■ Exercise material
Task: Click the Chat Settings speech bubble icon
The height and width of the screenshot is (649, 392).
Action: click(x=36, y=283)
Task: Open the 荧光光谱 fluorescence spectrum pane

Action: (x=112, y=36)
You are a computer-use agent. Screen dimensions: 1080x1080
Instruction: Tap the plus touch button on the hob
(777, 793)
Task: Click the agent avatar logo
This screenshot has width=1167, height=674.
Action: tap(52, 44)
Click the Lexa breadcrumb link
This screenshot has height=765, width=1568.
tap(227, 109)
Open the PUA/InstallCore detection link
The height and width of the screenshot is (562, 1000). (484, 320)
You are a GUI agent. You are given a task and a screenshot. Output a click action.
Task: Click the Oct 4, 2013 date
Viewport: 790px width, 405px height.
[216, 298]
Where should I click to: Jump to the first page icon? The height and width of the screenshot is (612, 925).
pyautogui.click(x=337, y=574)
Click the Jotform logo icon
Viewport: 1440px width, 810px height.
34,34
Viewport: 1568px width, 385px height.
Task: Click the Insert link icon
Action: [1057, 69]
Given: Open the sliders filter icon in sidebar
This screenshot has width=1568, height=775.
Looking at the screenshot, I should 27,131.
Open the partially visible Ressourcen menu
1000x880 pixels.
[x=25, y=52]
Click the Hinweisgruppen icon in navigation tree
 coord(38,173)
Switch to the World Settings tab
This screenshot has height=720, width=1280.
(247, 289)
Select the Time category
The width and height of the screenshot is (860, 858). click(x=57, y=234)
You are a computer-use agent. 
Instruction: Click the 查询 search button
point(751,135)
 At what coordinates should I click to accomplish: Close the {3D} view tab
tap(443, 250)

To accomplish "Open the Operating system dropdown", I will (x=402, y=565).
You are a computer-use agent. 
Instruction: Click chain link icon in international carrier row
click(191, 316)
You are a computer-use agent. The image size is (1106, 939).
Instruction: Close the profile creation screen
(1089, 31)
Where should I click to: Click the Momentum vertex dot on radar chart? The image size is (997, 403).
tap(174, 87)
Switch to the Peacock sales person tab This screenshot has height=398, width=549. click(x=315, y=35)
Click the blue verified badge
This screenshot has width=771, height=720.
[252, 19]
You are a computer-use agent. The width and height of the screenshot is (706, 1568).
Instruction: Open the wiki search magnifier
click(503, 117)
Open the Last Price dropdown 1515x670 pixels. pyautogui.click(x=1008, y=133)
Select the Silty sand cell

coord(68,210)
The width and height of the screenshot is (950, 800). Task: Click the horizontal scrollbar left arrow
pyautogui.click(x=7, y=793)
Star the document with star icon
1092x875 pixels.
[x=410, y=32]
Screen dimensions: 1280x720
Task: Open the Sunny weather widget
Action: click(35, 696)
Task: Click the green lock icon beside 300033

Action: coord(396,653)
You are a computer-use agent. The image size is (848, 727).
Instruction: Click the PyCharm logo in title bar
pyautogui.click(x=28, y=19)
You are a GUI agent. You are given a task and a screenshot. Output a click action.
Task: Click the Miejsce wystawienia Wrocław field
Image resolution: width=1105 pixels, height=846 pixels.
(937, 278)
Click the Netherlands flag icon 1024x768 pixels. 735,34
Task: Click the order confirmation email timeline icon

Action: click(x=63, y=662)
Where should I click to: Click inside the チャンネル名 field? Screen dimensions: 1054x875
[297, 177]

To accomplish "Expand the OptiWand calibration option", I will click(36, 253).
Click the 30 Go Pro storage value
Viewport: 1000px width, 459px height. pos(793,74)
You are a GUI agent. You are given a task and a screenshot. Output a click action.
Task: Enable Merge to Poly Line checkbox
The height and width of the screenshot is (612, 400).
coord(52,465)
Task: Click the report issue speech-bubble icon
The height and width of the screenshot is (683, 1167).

■ Aim of the exercise
Restate the entries above word for word.

■ Written response
Task: Click the Chat Settings speech bubble icon
The height and width of the screenshot is (649, 392).
Action: click(x=36, y=283)
Task: Open the 荧光光谱 fluorescence spectrum pane

Action: (x=112, y=36)
You are a computer-use agent. Screen dimensions: 1080x1080
Instruction: Tap the plus touch button on the hob
(777, 793)
Task: Click the agent avatar logo
This screenshot has width=1167, height=674.
Action: tap(52, 44)
Click the Lexa breadcrumb link
This screenshot has height=765, width=1568.
tap(227, 109)
Open the PUA/InstallCore detection link
The height and width of the screenshot is (562, 1000). (484, 320)
You are a GUI agent. You are given a task and a screenshot. Output a click action.
Task: Click the Oct 4, 2013 date
Viewport: 790px width, 405px height.
[216, 298]
Where should I click to: Jump to the first page icon? The height and width of the screenshot is (612, 925).
pyautogui.click(x=337, y=574)
Click the Jotform logo icon
Viewport: 1440px width, 810px height.
34,34
Viewport: 1568px width, 385px height.
Task: Click the Insert link icon
Action: [1057, 69]
Given: Open the sliders filter icon in sidebar
This screenshot has width=1568, height=775.
Looking at the screenshot, I should 27,131.
Open the partially visible Ressourcen menu
1000x880 pixels.
[x=25, y=52]
Click the Hinweisgruppen icon in navigation tree
 coord(38,173)
Switch to the World Settings tab
This screenshot has height=720, width=1280.
(247, 289)
Select the Time category
The width and height of the screenshot is (860, 858). click(x=57, y=234)
You are a computer-use agent. 
Instruction: Click the 查询 search button
point(751,135)
 At what coordinates should I click to accomplish: Close the {3D} view tab
tap(443, 250)

To accomplish "Open the Operating system dropdown", I will (x=402, y=565).
You are a computer-use agent. 
Instruction: Click chain link icon in international carrier row
click(191, 316)
You are a computer-use agent. The image size is (1106, 939).
Instruction: Close the profile creation screen
(1089, 31)
Where should I click to: Click the Momentum vertex dot on radar chart? The image size is (997, 403).
tap(174, 87)
Switch to the Peacock sales person tab This screenshot has height=398, width=549. click(x=315, y=35)
Click the blue verified badge
This screenshot has width=771, height=720.
[252, 19]
You are a computer-use agent. The width and height of the screenshot is (706, 1568).
Instruction: Open the wiki search magnifier
click(503, 117)
Open the Last Price dropdown 1515x670 pixels. pyautogui.click(x=1008, y=133)
Select the Silty sand cell

coord(68,210)
The width and height of the screenshot is (950, 800). Task: Click the horizontal scrollbar left arrow
pyautogui.click(x=7, y=793)
Star the document with star icon
1092x875 pixels.
[x=410, y=32]
Screen dimensions: 1280x720
Task: Open the Sunny weather widget
Action: click(35, 696)
Task: Click the green lock icon beside 300033

Action: coord(396,653)
You are a computer-use agent. The image size is (848, 727).
Instruction: Click the PyCharm logo in title bar
pyautogui.click(x=28, y=19)
You are a GUI agent. You are given a task and a screenshot. Output a click action.
Task: Click the Miejsce wystawienia Wrocław field
Image resolution: width=1105 pixels, height=846 pixels.
(937, 278)
Click the Netherlands flag icon 1024x768 pixels. 735,34
Task: Click the order confirmation email timeline icon

Action: click(x=63, y=662)
Where should I click to: Click inside the チャンネル名 field? Screen dimensions: 1054x875
[297, 177]

To accomplish "Expand the OptiWand calibration option", I will click(36, 253).
Click the 30 Go Pro storage value
Viewport: 1000px width, 459px height. pos(793,74)
You are a GUI agent. You are given a task and a screenshot. Output a click action.
Task: Enable Merge to Poly Line checkbox
The height and width of the screenshot is (612, 400).
coord(52,465)
Task: Click the report issue speech-bubble icon
The height and width of the screenshot is (683, 1167).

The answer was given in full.